§ **Exercise**: For the listing below, print exactly the lines from the line with "Wait Event #" to the line with "This screenshot has width=704, height=449.", both included, and nothing beyond them.

§ **Study material**:
┄┄┄┄┄┄

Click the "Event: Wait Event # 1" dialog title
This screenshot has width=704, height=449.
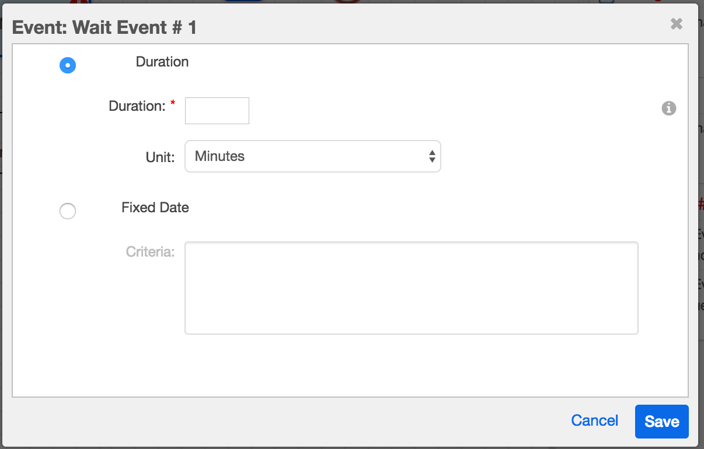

┄┄┄┄┄┄

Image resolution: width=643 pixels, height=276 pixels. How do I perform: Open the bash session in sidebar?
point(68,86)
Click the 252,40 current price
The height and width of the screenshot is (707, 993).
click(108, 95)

┄┄┄┄┄┄

§ **Exercise response**:
Click the "Event: Wait Event # 1" dialog title
This screenshot has width=704, height=449.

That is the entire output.